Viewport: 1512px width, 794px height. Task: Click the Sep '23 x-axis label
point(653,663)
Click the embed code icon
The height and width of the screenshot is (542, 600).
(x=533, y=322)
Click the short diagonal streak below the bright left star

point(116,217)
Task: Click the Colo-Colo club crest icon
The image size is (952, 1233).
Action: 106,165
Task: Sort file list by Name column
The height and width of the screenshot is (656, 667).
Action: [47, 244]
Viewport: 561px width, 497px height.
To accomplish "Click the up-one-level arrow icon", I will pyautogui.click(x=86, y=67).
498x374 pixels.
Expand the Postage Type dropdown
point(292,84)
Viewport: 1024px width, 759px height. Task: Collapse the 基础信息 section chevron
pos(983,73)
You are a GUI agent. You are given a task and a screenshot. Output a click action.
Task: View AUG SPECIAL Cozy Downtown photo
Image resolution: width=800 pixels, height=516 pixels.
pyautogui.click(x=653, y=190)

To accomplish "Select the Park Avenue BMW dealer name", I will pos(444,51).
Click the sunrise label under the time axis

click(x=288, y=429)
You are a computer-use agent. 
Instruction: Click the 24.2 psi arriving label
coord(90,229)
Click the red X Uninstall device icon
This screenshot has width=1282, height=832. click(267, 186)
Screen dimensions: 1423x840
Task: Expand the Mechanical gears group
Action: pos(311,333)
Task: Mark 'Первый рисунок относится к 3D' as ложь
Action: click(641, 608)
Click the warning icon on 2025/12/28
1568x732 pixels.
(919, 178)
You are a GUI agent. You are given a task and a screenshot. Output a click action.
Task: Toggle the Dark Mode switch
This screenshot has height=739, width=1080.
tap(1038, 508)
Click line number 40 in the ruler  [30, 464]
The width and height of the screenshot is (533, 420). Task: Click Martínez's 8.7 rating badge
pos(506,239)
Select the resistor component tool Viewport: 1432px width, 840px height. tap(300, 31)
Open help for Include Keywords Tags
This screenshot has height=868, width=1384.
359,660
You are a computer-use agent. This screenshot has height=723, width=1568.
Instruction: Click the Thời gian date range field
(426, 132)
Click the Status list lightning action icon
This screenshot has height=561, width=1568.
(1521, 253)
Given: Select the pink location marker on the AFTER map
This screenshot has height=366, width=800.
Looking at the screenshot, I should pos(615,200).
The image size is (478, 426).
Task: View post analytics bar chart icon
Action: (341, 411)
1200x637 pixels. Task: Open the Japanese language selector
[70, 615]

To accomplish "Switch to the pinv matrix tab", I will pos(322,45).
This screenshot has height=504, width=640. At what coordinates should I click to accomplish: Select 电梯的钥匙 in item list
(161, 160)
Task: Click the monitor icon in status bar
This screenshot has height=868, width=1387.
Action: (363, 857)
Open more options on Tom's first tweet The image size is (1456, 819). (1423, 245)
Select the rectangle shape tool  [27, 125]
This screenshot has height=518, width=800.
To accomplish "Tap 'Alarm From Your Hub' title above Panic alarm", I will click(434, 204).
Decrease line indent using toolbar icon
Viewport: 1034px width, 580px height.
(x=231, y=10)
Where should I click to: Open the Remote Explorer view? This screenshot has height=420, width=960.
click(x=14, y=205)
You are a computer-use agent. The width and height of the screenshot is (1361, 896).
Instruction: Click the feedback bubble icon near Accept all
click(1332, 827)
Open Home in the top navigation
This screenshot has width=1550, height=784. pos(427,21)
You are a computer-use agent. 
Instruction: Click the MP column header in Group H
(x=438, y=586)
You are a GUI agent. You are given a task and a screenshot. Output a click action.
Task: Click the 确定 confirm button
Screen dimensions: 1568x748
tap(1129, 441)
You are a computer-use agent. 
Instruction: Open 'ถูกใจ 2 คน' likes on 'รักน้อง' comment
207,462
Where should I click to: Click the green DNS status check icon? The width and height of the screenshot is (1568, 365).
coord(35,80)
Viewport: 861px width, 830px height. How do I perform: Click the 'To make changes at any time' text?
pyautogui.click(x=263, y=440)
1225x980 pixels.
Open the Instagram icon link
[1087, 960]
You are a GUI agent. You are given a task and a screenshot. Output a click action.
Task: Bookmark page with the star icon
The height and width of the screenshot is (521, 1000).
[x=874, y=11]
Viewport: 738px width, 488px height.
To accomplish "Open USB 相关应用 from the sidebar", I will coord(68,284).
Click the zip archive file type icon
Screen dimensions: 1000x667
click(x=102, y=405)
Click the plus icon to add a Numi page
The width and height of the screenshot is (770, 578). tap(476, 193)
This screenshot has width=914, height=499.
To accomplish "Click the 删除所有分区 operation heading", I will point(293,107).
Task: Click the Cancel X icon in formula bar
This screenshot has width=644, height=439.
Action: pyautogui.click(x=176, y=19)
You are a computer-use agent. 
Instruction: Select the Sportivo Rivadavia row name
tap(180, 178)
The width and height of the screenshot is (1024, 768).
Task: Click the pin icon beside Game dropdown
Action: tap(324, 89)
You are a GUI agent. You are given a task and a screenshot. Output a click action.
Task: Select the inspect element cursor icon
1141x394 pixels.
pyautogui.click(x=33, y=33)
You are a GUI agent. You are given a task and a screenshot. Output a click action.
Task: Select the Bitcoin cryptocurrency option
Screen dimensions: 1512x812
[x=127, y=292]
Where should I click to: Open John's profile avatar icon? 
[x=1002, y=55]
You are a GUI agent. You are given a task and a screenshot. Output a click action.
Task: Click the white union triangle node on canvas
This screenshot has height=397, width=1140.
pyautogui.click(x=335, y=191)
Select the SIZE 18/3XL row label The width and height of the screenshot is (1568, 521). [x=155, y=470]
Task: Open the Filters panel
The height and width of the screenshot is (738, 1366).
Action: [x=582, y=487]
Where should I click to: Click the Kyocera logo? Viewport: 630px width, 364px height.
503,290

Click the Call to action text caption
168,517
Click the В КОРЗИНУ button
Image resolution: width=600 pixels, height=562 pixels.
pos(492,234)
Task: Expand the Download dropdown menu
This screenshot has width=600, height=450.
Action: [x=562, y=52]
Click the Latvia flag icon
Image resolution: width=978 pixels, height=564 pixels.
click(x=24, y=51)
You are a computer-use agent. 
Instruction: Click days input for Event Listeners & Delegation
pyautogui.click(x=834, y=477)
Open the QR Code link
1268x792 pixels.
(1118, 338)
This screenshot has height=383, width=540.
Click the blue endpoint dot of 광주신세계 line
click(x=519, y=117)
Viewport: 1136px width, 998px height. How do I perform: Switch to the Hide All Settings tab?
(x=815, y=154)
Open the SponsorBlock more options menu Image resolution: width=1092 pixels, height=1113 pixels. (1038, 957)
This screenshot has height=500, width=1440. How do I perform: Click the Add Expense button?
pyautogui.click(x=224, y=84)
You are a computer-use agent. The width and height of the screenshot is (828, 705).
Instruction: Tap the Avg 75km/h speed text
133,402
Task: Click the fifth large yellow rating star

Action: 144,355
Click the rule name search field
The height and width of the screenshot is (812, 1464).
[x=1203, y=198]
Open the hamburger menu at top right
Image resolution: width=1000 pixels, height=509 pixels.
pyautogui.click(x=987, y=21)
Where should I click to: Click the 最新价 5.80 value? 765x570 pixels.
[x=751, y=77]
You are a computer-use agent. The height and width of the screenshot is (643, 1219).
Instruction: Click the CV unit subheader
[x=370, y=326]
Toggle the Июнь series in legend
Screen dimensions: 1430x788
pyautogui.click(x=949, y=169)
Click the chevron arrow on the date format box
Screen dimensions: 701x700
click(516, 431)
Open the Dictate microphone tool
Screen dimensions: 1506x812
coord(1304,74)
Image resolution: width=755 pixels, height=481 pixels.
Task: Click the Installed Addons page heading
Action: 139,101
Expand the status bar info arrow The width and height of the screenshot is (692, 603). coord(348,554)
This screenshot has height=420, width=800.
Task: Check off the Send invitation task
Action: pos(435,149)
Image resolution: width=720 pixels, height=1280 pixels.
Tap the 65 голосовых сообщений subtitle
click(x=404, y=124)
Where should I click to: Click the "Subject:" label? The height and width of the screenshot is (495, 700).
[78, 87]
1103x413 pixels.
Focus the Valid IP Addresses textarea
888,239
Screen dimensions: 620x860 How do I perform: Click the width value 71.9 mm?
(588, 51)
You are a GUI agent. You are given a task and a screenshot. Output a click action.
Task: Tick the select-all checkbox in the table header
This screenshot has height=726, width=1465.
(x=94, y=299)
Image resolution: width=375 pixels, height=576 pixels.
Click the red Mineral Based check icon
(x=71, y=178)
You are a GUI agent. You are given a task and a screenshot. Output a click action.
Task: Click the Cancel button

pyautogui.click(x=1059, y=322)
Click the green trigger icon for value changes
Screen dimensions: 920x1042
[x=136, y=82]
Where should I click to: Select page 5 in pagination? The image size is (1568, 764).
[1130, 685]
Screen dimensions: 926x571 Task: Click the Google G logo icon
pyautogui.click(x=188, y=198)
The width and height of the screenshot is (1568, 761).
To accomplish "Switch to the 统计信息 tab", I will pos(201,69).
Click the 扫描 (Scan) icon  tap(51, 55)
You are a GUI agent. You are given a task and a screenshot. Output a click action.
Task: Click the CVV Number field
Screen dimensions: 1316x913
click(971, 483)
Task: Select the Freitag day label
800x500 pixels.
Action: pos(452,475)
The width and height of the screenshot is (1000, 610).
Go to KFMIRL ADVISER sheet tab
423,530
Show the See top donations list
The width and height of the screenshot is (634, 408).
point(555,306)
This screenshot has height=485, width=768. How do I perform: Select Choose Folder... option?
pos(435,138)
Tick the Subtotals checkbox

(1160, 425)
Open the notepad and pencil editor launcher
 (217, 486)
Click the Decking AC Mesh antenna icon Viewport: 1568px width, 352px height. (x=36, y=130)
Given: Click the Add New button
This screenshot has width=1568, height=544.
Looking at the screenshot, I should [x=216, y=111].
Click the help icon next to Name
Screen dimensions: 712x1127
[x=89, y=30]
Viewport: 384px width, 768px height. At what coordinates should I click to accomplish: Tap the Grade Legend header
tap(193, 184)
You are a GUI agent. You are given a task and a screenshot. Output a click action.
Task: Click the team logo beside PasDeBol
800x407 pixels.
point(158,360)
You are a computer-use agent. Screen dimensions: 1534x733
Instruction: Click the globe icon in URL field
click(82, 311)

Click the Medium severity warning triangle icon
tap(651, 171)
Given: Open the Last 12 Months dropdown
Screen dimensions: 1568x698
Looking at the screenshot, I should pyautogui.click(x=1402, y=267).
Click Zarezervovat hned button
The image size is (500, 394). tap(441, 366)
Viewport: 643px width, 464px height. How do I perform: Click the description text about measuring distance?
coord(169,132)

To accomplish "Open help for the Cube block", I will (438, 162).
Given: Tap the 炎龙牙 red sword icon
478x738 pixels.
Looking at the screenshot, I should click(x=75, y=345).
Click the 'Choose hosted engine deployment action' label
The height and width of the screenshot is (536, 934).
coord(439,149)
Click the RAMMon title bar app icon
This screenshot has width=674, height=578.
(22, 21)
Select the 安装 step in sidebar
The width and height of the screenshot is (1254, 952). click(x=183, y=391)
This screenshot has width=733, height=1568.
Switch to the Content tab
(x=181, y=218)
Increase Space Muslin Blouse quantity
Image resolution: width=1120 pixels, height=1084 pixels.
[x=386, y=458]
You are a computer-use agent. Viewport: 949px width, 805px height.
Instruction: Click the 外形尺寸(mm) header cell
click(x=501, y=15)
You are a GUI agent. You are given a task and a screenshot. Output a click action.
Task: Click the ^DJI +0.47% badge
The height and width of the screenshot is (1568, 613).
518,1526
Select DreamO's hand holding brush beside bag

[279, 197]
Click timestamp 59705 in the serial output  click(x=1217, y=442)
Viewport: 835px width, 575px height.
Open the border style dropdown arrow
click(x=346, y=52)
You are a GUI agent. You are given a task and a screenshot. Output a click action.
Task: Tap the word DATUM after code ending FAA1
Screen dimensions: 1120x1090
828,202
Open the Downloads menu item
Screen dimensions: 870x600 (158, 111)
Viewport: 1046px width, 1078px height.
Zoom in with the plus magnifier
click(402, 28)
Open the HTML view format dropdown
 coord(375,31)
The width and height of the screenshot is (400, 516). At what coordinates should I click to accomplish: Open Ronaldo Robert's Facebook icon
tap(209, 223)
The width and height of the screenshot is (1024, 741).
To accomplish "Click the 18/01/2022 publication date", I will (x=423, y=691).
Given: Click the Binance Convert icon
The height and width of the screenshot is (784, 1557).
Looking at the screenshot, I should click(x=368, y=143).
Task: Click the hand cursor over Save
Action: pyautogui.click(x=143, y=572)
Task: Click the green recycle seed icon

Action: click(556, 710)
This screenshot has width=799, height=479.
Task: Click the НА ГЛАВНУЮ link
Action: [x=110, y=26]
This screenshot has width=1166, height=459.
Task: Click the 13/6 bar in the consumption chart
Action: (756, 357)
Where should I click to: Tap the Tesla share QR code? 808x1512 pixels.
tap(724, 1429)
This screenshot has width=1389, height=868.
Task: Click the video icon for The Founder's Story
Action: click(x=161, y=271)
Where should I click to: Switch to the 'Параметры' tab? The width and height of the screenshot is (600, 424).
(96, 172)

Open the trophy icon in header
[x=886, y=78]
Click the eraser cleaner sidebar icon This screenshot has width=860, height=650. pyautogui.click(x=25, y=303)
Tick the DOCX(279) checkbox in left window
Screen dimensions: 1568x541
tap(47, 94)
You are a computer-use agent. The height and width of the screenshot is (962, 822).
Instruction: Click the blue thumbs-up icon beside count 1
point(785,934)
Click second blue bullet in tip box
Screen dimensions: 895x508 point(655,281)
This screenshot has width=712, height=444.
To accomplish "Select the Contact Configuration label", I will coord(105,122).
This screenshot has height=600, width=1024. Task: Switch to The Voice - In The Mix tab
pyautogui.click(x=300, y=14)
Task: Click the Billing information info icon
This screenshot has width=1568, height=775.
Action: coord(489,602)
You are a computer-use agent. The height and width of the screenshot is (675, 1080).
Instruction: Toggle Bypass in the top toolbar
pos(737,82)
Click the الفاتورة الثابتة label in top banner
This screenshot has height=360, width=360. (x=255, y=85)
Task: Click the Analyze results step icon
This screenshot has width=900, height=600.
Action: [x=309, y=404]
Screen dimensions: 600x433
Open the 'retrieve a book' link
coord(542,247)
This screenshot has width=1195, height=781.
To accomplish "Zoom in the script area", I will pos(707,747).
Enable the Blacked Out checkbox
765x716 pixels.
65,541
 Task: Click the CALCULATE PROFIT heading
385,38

- **What you need to do**:
Check the listing for the word "more". Show each line that has it.

- **Response for this exercise**:
Open more options on Tom's first tweet The image size is (1456, 819). (1423, 245)
Open the SponsorBlock more options menu Image resolution: width=1092 pixels, height=1113 pixels. (1038, 957)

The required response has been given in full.